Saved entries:
____

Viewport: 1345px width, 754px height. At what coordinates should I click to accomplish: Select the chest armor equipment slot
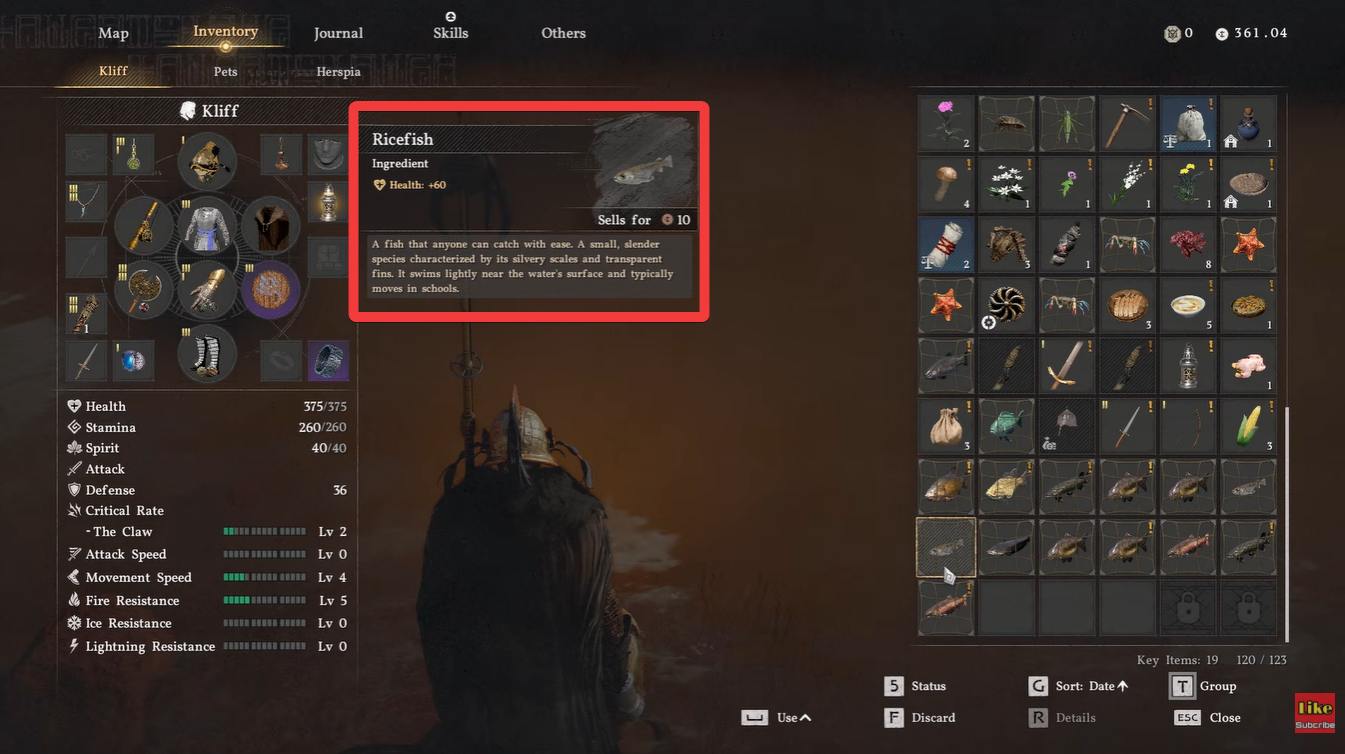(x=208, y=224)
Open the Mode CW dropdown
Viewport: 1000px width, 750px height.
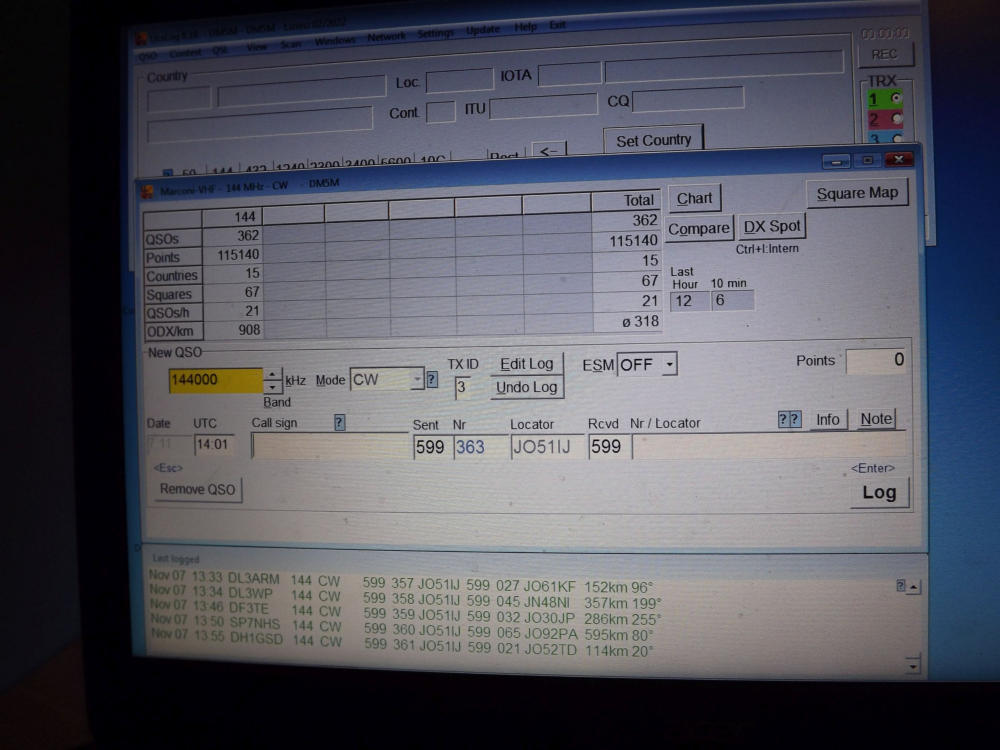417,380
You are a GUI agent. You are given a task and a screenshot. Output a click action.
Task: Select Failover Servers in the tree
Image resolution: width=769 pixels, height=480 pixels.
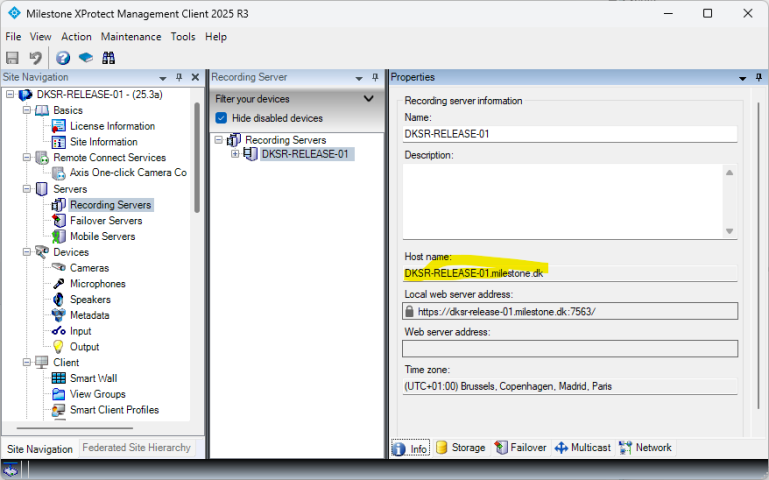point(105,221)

____

▶ [TASK REQUIREMENTS]: Copy only this, please: the line with "Image resolution: width=769" and every line after it through the end of the data, with no pictures.

▶ [ANSWER AREA]:
Image resolution: width=769 pixels, height=480 pixels.
point(105,221)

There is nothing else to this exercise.